Very nice. Fully controllable animations, integrated with gameplay. Aw, yiss!

Editable curves for your Parametric animations

There’s a problem with the above: you make a beautiful jump, which arcs nicely through space, using Unity’s Curves in the animation window, but … the distance itself is constantly increasing. You can’t have the character squat, get ready, then jump – they will skid along the ground while squatting!

There are many obvious code solutions; they’re mostly wrong.

Instead, there’s a 1-line change + new variable (of type AnimationCurve). IF you do it this way, Unity gives you a powerful graphical editor for the PARAMETRIC part of your animation – IMHO it’s easier to use than the Animation window, which is a little tragic, but useful.

private IEnumerator CoMove( GameObject myObject, Vector3 finalPosition, float duration, AnimationCurve timingCurve = null )
{
	float elapsedTime = 0;
	Vector3 savedOriginalPosition = myObject.transform.position;

	if( timingCurve == null )
	{
		timingCurve = AnimationCurve.Linear( 0, 0, 1f, 1f ); // identical to a Lerp
	}

	while( elapsedTime < duration )
	{
	myObject.transform.position = Vector3.Lerp( savedOriginalPosition, finalPosition, timingCurve.Evaluate( (elapsedTime/transitionTime) ) );
	elapsedTime += Time.deltaTime;
	yield return new WaitForEndOfFrame();
	}
}

This. Is. Awesome.

Animation and Physics

Read Sampsa’s Excellent short post on this topic, with do’s and don’ts, and explanations.

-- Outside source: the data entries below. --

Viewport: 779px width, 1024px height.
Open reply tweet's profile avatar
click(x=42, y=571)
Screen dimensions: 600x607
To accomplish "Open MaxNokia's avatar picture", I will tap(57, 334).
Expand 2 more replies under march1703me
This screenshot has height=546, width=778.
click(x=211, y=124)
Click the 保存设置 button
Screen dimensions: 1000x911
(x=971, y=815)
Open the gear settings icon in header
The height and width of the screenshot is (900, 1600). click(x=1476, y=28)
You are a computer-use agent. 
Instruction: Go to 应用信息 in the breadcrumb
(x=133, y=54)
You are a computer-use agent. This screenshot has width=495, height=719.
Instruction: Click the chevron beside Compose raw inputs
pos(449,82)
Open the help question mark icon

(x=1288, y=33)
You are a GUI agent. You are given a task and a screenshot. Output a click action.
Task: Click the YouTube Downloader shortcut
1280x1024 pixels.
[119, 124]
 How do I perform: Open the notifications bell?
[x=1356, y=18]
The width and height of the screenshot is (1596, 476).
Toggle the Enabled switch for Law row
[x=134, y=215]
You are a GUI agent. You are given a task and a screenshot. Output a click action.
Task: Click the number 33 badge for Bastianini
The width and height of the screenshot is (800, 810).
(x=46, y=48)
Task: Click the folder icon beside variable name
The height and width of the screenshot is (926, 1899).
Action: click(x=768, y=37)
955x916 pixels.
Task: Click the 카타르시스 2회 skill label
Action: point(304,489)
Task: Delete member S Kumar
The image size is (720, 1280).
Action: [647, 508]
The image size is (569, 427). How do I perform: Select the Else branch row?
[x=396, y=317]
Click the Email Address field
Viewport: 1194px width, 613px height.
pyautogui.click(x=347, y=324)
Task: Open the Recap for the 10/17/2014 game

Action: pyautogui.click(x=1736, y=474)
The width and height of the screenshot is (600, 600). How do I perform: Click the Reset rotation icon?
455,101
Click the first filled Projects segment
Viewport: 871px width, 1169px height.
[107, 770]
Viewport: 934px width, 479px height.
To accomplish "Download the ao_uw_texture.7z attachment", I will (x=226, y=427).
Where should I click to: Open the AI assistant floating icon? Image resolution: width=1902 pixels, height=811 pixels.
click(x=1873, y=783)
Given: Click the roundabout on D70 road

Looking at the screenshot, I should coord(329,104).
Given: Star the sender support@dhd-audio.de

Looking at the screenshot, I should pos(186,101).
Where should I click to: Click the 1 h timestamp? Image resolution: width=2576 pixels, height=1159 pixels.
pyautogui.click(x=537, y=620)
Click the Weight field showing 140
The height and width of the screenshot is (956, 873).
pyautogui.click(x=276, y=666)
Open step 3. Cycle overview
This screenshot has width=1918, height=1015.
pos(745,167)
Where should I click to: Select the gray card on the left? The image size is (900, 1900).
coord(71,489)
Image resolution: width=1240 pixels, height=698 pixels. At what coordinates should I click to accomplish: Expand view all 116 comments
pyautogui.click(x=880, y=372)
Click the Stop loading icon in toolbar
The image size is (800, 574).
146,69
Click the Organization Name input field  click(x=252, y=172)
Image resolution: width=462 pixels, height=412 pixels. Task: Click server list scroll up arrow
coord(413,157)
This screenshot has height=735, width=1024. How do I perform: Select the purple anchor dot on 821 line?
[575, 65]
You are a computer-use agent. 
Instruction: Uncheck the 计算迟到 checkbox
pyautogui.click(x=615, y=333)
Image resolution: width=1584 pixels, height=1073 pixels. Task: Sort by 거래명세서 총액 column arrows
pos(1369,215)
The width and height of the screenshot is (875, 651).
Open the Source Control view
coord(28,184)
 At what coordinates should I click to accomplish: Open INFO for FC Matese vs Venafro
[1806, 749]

Also: run the webplayer demo he included there! It’s a wonderfully quick way to see for yourself what these (undocumented) core features in Unity actually mean in practice.

Net changes: enable Kinematic while Animating

Depending on your situation, you may want to use some or all of Sampsa’s improvements. But at the very least, you’ll want to switch to Kinematic during your animation (so that Unity doesn’t do something dumb, like override the animation with a falling-due-to-gravity).

NB: if you want the animation to play *while falling*, you’ll have some fun times. You can’t re-use the official Parenting trick, because you’re only allowed one set of physics / RigidBodies within a single hierarchy of parent/child/grandchild/etc. Bummer.

public void PlayJump( GameObject myObject, Vector3 jumpDistance, float duration )
{
	/** c.f. Sampsa's article, but generally you want to do this while you're animating */
	myObject.GetComponent<PlayingCard>().isKinematic = true;

	StartCoroutine( CoMove( myObject, myObject.transform.position + jumpDistance, duration );
}

private IEnumerator CoMove( GameObject myObject, Vector3 finalPosition, float duration, AnimationCurve timingCurve = null )
{
	... // rest of method here

	/** re-enable physics so it can be knocked around, stood on, etc */
	myObject.GetComponent<PlayingCard>().isKinematic = false;
}

…but you PROBABLY want to enable “animatePhysics” too (c.f. Sampsa’s demo).